The Hamlin College of Midwives, part of Hamlin Fistula Ethiopia, was established in 2007 by Australian Dr Catherine Hamlin, to increase access to quality healthcare across Ethiopia.

In rural and remote areas of Ethiopia there are high mother and child mortality rates, due to the inaccessible terrain and lack of medical facilities. Hamlin Midwives in these remote areas are key in preventing devastating childbirth injuries.

Areas see a dramatic drop in obstetric fistula incidence

Each student at the Hamlin College of Midwives undertakes a four year Bachelor of Science degree in Midwifery and is deployed to work in Hamlin-supported midwifery clinics in remote rural areas of Ethiopia. Upon deployment, incidence of obstetric fistula in these areas drops to almost zero and the risk of stillbirth is dramatically lowered.

According to Nigeria Health Watch, ‘Ethiopia’s maternal mortality rate currently stands at 401 for every 100,000 live births’, a reduction from 676 in 2011.

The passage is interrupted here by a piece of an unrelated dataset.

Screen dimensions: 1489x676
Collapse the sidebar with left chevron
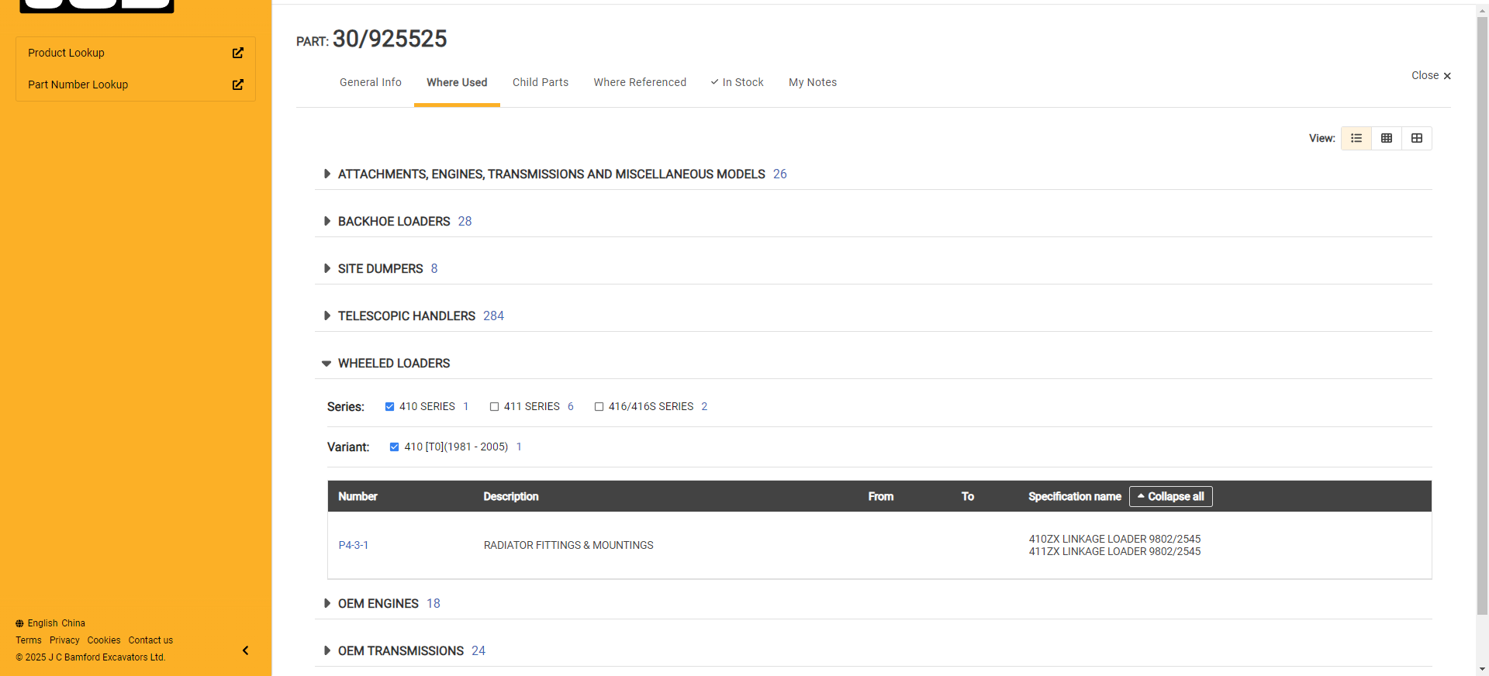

They report this decline ‘can, in part, be attributed to the innovative programmes designed to expand and accelerate midwifery training… especially in rural areas.’’

Tizita is the port of call for pregnant women in her community

Tizita (below), who trained at the College, is the only professional midwife in her community and is often called to manage life-threatening childbirth complications.

“I remember a mother who came to me late at night for delivery and started bleeding. She needed to be referred to hospital immediately, but there was no ambulance available” says Tizita.

“I implemented all the necessary steps needed and saved her life.” – Tizita

Close to 20,000 pregnant women received antenatal care

As midwife and President of the Australian College of Midwives, Professor Joanne Gray, says “The Hamlin College of Midwives is one of the key steps towards obstetric fistula prevention and saving lives in Ethiopia.”

In the last FY, Hamlin Midwives ensured almost 20,000 pregnant women could access their first antenatal check.

The Hamlin College of Midwives has, so far, trained and deployed 218 midwives.